Ian thinks his father’s real demon was his inability to reach out for help when he needed it, a trait that dated back to his childhood. “He was on his own, emotionally, at a very young age,” says Ian. Flanders was born in Minneapolis in 1934, the youngest of three children of Francis Flanders, a machinist, and his wife, Bernice, a cafe owner. His parents divorced before Ed was 10. Bernice remarried and died soon after, and then the family was broken up. “We never had the camaraderie most kids do,” says his brother, Francis, 64, who lives in Ramona, Calif. “I went with our father, our sister Rene went to a Catholic mission, and Ed went with our uncle.”
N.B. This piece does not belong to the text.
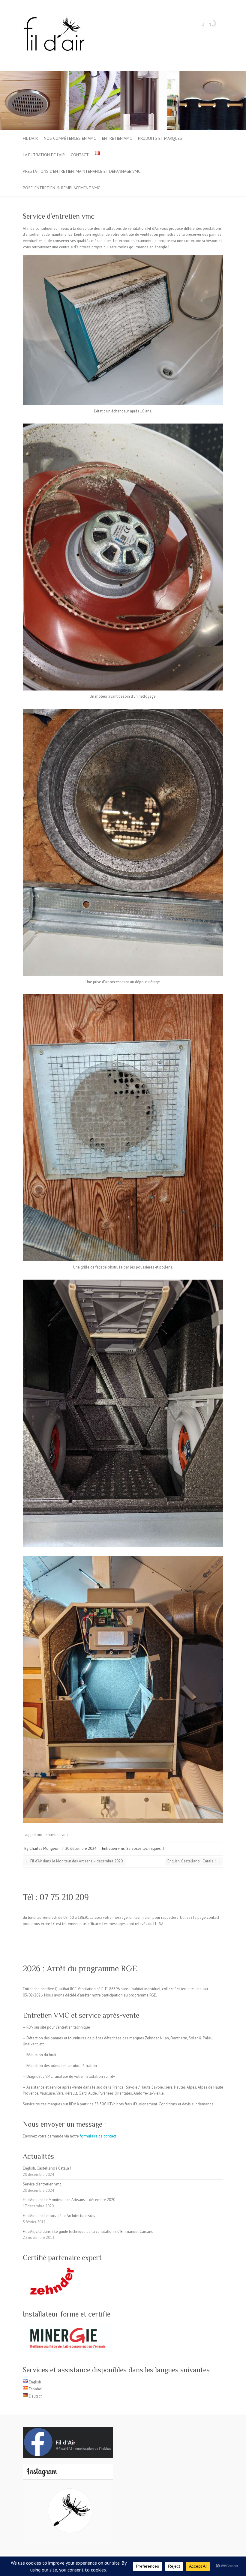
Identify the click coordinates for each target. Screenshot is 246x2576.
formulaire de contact (98, 2136)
After high school, Flanders moved on to San Diego and, at 17, was already acting at the Globe Theater there. During the next 40 years, he worked on stage, in film and on TV, winning a 1974 Tony and a 1976 Emmy for A Moon for the Misbegotten and another Emmy a year later for playing Harry Truman on PBS. But his best-known role was as Dr. Westphall, for which he won a third Emmy in 1983.

Former colleagues from St. Elsewhere remember Flanders as an actor totally focused on his craft. Still, they knew he had problems. Norman Lloyd, who played Dr. Auschlander, believes Flanders “held a great deal in to himself.” During the show’s run, says writer-producer Tom Fontana, “there were times when Ed drank a lot—although he was always able to work.” But, he adds, sadly, “Ed never seemed to get any joy from acting.”

Flanders was, in fact, fed up with Hollywood. “He’d tell me, ‘They pay me to wait. I act for free,’ ” says Ian. Lloyd, when asked about Flanders’ most famous St. Elsewhere moment—he defiantly flashed his derriere at St. Eligius’s corporate owner—comments sadly, “What a way to be remembered if you’re an actor of his quality!”

At the end of his life, Flanders’ only enthusiasms appeared to be the ranch—and Evan, who spent weekends and holidays with his father. Flanders would take Evan with him when he did errands. They often stopped at a Willow Creek bar, Gold Digger, where he would order one screwdriver, says bartender Cherie Dion, “and sit watching Evan at the video games. He was completely in awe of this little person. I think Evan gave him another chance in life.”

Ian believes that is what makes his father’s death even more poignant. “He had to be in so much pain, because he loved that boy,” he says. Flanders’ body has been cremated, and now Ian plans to scatter the ashes along the Pacific coast. “I forgive him,” he says. “He’s not in pain anymore, and for that I am at peace.”